◆ ELENCO DEI COMPITI ◆
A. Secondo il brano citato:
(i) In quale giorno si tiene l'assemblea a Roma?
(ii) Contro che cosa è la manifestazione nazionale del 7 maggio?
(iii) Con quale nome viene indicato il progetto che le forze vogliono costruire?
B. Trascrivi senza modifiche il tratto del brano citato che va da "Domenica 8 maggio" fino a "contro il TTIP.".

◆ BRANO CITATO ◆
Domenica 8 maggio a Roma in un’assemblea partecipata e plurale si incontrano molteplici forze sociali, politiche, sindacali per riannodare il filo di una riflessione sulla costruzione in Europa e in Italia di una alternativa alla controrivoluzione liberista delle classi dominanti, alle politiche dell’austerità, alla guerra, alla costruzione dei muri e alla folle corsa ai profitti foriera di una drammatica catastrofe ambientale. E saranno a Roma già il 7 maggio per partecipare alla manifestazione nazionale contro il TTIP.

Si incontrano le forze che vogliono costruire il cosiddetto piano B, cioè un progetto di giustizia sociale, di difesa e sviluppo della partecipazione democratica e della attivazione di tutti i soggetti sociali colpiti dalle politiche della borghesia, un progetto di autoorganizzazione delle classi subalterne per costruire una rapporto di forza materiale e politico volto a ribaltare gli assetti di potere della classe borghese. Per noi questa significa una strategia e una lotta anticapitalista per aprire una fase di transizione al socialismo.

◆ SEZIONE DEI DATI ◆
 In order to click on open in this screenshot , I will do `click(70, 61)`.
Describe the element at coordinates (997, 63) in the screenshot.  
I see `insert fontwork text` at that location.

◆ RISPOSTE AI COMPITI ◆
A.
(i) Domenica 8 maggio.
(ii) Contro il TTIP.
(iii) Il cosiddetto piano B.

B.
Domenica 8 maggio a Roma in un’assemblea partecipata e plurale si incontrano molteplici forze sociali, politiche, sindacali per riannodare il filo di una riflessione sulla costruzione in Europa e in Italia di una alternativa alla controrivoluzione liberista delle classi dominanti, alle politiche dell’austerità, alla guerra, alla costruzione dei muri e alla folle corsa ai profitti foriera di una drammatica catastrofe ambientale. E saranno a Roma già il 7 maggio per partecipare alla manifestazione nazionale contro il TTIP.